Implementing Grid Setup for IIS

A forum for discussing DataStage<sup>®</sup> basics. If you're not sure where your question goes, start here.

Moderators: chulett, rschirm, roy

Post Reply
BharathiR
Participant
Posts: 10
Joined: Tue Apr 17, 2012 3:43 am

Implementing Grid Setup for IIS

Post by BharathiR »

Hello ,

We are planning and approaching on Migration project (IIS 8.1 to IIS 9.1) for our client.

Looking for expertise help in setting up the Grid Environment for IIS. Source OS is Suse Linux and Target OS Redhat Linux. We are in analysis phase of certain topics under which Grid Setup is the area we are facing big challenge. It Would be of great help if anyone can help us out in guiding this task?

Details of Existing setup

Prod - Two Head Nodes ( HA Enabled) - 6 Compute nodes for HN1 and 3 Compute Nodes for HN2
Dev,Test and stage are other environments

Thanks in advance
Bharathiraja S
lstsaur
Participant
Posts: 1139
Joined: Thu Oct 21, 2004 9:59 pm

Post by lstsaur »

Is your system SAN-based or NAS-based configuration grid environment?
Do compute nodes have multiple NIC cards and using 10 gbs switches?
A lot of shops set up their grids, but didn't do nodes translations correctly, so the jobs can still run, but with very poor performance. They didn't realize that routing of job's activity occurred on the public network rather than the desired private network (with 10 gbs switches). So that leave the poor developers still trying to figure out why sometimes jobs run OK and sometimes jobs run so slow. Your prod env. is HA enabled; do you use NetApp storage server?

What Resource Manager software do you use? PBS Pro or IBM LoadLeveler or Sun? Since I have to collect users' usage info. to do the cost allocation and the charge-back, I have found that PBS Pro provides the best feathers for doing those tasks.
ray.wurlod
Participant
Posts: 54607
Joined: Wed Oct 23, 2002 10:52 pm
Location: Sydney, Australia
Contact:

Post by ray.wurlod »

Engage IBM Concierge Service (free).

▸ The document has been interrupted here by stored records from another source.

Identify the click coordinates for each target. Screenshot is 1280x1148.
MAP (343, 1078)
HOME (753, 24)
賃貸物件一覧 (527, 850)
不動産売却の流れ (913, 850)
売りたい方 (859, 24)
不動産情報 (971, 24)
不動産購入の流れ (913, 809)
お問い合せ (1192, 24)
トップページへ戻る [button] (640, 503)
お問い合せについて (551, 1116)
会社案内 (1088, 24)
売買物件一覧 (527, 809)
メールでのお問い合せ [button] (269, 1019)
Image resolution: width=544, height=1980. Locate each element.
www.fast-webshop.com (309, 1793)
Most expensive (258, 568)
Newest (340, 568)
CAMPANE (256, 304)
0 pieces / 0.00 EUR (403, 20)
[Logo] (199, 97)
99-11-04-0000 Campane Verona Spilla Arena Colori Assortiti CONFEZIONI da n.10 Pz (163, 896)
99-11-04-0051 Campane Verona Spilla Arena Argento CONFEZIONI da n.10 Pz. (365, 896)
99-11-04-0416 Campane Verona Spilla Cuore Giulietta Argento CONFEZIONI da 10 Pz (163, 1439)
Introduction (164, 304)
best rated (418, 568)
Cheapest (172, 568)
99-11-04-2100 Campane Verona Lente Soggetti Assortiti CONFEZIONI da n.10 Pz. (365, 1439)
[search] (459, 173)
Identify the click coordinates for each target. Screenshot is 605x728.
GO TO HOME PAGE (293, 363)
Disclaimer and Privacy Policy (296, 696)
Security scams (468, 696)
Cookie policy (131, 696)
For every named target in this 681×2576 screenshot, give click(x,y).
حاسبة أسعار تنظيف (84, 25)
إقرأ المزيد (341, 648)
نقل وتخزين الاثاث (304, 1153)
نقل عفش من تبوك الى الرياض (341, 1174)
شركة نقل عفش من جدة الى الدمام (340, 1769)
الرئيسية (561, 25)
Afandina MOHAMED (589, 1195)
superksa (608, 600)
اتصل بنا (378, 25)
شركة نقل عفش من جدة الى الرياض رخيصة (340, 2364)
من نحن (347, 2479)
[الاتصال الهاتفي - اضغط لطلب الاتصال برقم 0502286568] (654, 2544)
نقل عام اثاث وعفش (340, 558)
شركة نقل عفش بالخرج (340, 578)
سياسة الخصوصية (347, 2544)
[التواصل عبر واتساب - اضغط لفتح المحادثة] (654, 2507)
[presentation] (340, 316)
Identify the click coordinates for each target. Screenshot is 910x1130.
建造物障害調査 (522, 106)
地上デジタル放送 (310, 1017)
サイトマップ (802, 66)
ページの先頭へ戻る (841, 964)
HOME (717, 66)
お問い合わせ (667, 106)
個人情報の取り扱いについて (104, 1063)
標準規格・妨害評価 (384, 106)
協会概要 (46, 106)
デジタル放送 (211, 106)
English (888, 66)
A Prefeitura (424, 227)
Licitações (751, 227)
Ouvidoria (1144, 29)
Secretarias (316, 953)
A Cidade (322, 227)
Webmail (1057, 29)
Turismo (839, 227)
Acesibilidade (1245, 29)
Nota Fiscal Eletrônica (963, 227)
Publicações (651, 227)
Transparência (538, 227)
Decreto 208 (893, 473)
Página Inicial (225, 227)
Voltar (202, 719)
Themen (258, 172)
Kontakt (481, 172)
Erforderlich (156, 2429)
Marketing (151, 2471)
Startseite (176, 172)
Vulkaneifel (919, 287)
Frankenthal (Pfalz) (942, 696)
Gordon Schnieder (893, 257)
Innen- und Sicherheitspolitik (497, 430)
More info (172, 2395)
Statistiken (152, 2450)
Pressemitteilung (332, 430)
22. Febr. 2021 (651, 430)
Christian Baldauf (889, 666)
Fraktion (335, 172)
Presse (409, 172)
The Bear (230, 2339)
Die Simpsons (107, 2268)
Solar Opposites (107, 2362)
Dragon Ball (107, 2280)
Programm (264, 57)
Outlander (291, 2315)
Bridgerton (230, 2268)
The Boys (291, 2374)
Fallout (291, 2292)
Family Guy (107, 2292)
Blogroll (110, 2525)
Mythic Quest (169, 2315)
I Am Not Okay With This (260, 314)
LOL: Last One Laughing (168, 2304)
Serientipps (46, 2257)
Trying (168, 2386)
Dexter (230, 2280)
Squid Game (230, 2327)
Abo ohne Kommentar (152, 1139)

They will work with you to make sure that your installation checklist does not miss anything.
IBM Software Services Group
Any contribution to this forum is my own opinion and does not necessarily reflect any position that IBM may hold.
PaulVL
Premium Member
Premium Member
Posts: 1315
Joined: Fri Dec 17, 2010 4:36 pm

Post by PaulVL »

You also have to think about what you can buy and support for your ongoing compute node servers. These days you can't even buy anything under 12 cores. How big do you want your grid to be? I would not recommend chopping up servers into 2 core systems (some folks think visualization will cure everything). The grid manager will handle if the server can't take any more work, so I recommend not chopping up those servers with an extra layer of delay between you and the hardware.

Platform LSF is good, some big shops are using it.

The math on how you calculate if a server is busy and how you initially dispatch jobs to a serve will be what you really need to work on. That is true for any grid flavor you set up.

If you are going with LSF, look into the ELIM aspect of that product. Very handy way to tag servers with resource availability. Mounts, licensed products, special purpose designated boxes, etc...

You might want to also pitch the fact that GRID is more than just datastage. If the box ain't busy... it can service the company in other number crunching aspects. Use it if you can. You'll be a hero if you can prove that the boxes are underutilized and able to be used by others in the company, but still favor DataStage jobs when the need arises.